Password requirements for service accounts

Service based accounts are those used for automation, monitoring, and other non-interactive tasks not performed by an individual.

In addition to the requirements for standard accounts:

  • Passwords must be at least 16 characters.
  • User IDs and passwords shall never be used through an interactive logon mechanism except for testing/setup purposes.
  • Service accounts must have a responsible point of contact or sponsor.
  • Service accounts must be reviewed annually to ensure they are properly used, secured, and necessary.

 

Initial Account Provisioning

Newly provisioned user accounts must have a secure password set by the account holder. This may be accomplished via an activation method that allows the account holder to set a password (before which the account is not usable), secure transmission of an initial password to the account holder, a small expiration window for an initial password, and/or manual intervention of support resources.

If an initial account password is set before account handoff to the account holder:

  • Account holders must have the ability to either activate an account and set a password before use or require users to set a password during initial access to a system. Service accounts may be considered exempt from this requirement.
  • All vendor-supplied passwords, including service accounts, must be changed as soon as possible after system/application deployment and before becoming operational.

 

Password Protection

To ensure that the intended account holder is the authorized holder of a password or credential, distribution or reset should occur only after reasonable effort has been made to verify the identity of the account holder.

Individuals should be confirmed as the intended recipient by contact via an authorized work phone number, verification of personal data, photo ID, or similar means.

Where possible, passwords should be maintained by the individual through automated means that leverages either pre-existing answers to a set of questions or through the use of a secondary channel meant to confirm someone’s identity, such as a one-time password sent to a registered person’s device. If an automated process is not available, initial or reset passwords may be communicated via:

  • Mail (sealed envelope)
  • Encrypted file transfer (e.g., Filelocker or similar)
  • Verbal conversation, either a phone call to authorized work telephone number or in-person communication

 

Exceptions

It is recognized that software applications offer many varied capabilities with respect to authentication, authorization, role-based access control, password complexity, account management, and auditing of these components. Many examples of software exist that will not be able to conform to some aspect of the prescribed standards.
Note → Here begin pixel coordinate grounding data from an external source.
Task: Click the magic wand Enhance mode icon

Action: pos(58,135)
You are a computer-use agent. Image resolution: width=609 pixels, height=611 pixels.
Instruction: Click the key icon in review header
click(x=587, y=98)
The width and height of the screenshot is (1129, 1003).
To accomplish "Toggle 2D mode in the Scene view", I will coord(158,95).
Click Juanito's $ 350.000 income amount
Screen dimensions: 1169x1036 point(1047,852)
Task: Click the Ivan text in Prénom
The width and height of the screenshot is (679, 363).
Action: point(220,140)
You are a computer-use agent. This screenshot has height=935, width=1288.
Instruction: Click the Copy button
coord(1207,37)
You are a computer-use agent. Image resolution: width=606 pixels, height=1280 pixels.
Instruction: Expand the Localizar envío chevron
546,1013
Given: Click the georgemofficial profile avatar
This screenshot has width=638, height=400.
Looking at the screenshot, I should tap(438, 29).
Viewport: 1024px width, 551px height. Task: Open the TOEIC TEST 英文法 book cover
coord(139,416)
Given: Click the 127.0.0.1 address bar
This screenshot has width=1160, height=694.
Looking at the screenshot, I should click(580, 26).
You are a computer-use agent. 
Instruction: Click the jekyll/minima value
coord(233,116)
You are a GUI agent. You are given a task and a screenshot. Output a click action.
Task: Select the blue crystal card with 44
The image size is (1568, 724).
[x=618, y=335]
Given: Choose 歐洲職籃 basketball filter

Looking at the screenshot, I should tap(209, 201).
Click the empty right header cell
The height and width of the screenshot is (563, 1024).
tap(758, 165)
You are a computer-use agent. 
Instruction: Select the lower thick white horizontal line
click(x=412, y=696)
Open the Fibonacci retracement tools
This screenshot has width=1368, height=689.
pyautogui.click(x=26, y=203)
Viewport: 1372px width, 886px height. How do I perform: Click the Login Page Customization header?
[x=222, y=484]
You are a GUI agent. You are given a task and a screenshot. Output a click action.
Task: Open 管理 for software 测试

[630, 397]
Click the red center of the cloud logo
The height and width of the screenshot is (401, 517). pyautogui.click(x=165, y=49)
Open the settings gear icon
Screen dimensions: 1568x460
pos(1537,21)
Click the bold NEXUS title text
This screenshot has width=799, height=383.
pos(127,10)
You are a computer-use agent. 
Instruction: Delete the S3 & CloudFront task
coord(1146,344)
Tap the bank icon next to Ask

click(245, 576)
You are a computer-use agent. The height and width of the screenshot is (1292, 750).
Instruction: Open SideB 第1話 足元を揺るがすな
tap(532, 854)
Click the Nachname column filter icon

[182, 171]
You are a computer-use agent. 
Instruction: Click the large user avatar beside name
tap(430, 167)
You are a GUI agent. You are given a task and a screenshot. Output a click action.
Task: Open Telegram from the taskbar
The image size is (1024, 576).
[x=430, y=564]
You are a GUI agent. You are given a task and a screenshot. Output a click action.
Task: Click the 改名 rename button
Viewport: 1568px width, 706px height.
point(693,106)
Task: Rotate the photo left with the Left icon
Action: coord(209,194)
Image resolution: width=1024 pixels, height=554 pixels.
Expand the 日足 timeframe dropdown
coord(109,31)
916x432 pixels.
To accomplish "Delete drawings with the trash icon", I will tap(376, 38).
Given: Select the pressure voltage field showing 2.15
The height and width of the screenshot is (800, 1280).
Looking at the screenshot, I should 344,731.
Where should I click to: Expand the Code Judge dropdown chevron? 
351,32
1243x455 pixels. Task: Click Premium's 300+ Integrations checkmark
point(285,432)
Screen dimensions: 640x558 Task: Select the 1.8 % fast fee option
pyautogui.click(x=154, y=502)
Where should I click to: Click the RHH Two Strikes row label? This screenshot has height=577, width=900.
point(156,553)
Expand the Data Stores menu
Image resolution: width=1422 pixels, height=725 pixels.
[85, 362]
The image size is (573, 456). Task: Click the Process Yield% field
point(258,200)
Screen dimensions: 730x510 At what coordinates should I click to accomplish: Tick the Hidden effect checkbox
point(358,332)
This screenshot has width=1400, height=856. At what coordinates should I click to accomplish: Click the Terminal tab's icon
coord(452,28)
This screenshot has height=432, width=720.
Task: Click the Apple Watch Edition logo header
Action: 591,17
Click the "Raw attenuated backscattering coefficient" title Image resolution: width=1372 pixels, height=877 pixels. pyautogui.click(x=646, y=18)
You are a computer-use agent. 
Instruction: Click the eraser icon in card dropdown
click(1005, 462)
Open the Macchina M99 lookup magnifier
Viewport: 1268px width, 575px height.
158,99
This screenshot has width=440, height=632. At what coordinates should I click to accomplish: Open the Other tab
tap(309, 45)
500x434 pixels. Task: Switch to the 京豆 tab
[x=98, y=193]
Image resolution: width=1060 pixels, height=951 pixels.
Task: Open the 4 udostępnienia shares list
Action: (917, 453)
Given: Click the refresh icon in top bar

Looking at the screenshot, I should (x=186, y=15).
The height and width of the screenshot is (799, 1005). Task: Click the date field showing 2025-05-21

Despite these deficiencies, such software may be necessary for performing critical functions for the University. Reasonable efforts should be made to improve the security posture of such software by enhancing system configurations over time, engaging with vendors, and developing auditing capabilities when possible and feasible. It is encouraged that administrators contact the Information Security Office (ISO) for evaluation of systems, applications, or accounts lacking the technical capability to meet the requirements below; the ISO will offer guidance for selecting the best and most secure configuration within the limitations of the given system.